We want what we don’t have, so what do we do? We ruin. We kill what we do have. We covet, we cling to the very things we wish we could have. We fight because we don’t get what we want, when we want it, right now. We want that perfect relationship, that perfect friendship, that perfect family why? For selfish reasons. With the wrong motives. At the end of the day, we do it for our own pleasures, for our own happiness. And the fact of the matter is that this idealism, this craving for something that has not been, is not, and will never be ours, is hurting our relationships. Hurting our relationships not only with each other, but with God Himself.
That verse hits incredibly close to home, mainly because I’m 1000% just as guilty of it as every other person. So the question I want to pose to anyone reading this is what do we do? As members of God’s church, children of God himself, what do we do?
We have to change. We as a generation have to make the conscious decision to be a people who puts their stock in God and nothing less. Because at the end of the day, anything less than God won’t make us happy, even if we think it would bring us more joy than anything else on this planet.
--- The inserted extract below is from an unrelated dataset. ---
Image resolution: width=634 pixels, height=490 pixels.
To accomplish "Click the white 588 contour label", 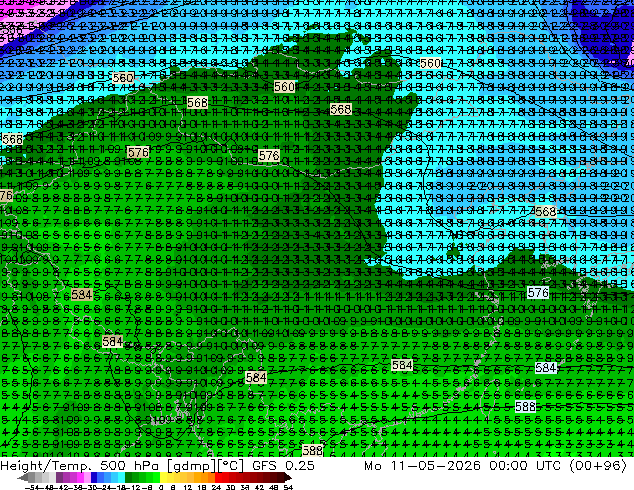I will (x=525, y=406).
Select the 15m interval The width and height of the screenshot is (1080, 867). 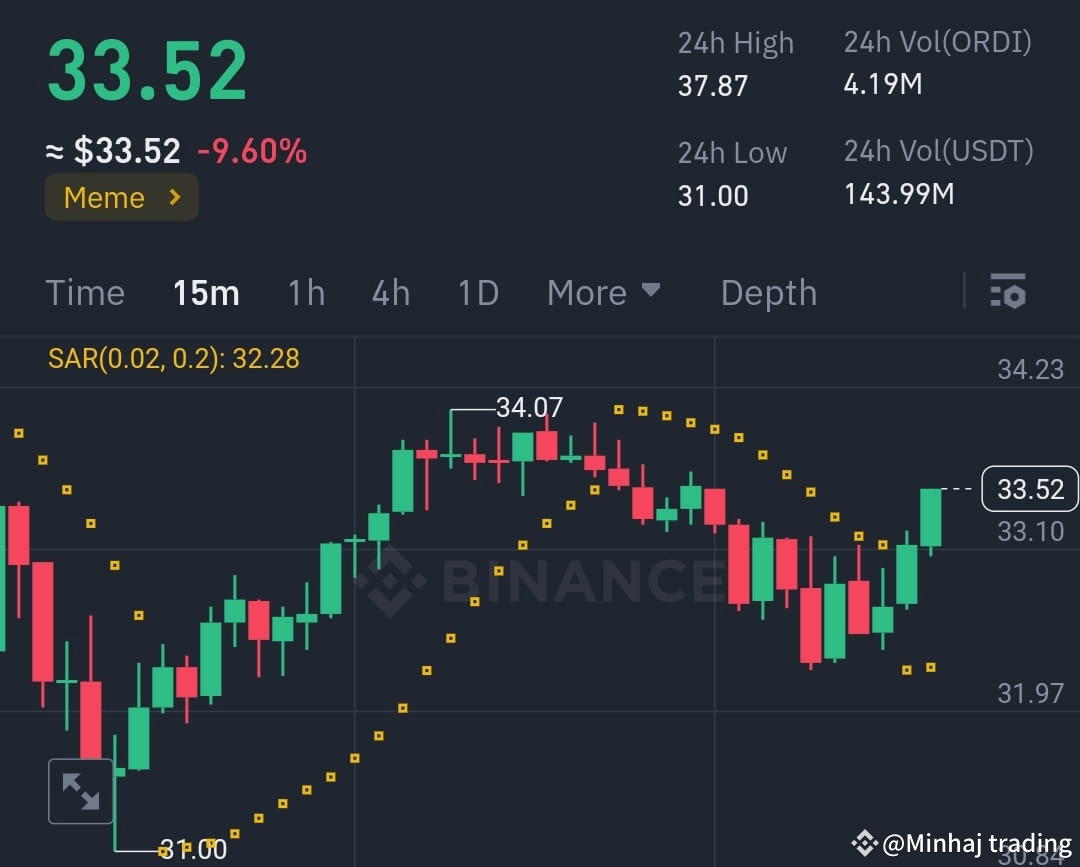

As a people we need to fix our eyes so high above on God and on Jesus Christ that it becomes pretty dang hard to remember what you were worried about before. I want us to take a moment to stop and just be thankful for the relationships, friendships, and family we do have in our lives. If you woke up today to see another day and you have any of those three aspects of your life right now (relationship, friendship, family), consider yourself incredibly blessed. There are people who have absolutely none of them. Sow those relationships and friendships that you do have. I promise you there is at least one of your friends who probably had a bad day and you have an opportunity to make it better by being there for them, to be their light. Shoot them a text, a phone call; grab lunch with them, show them God is good.
Idealism and idealistic mindsets hurt future and current relationships.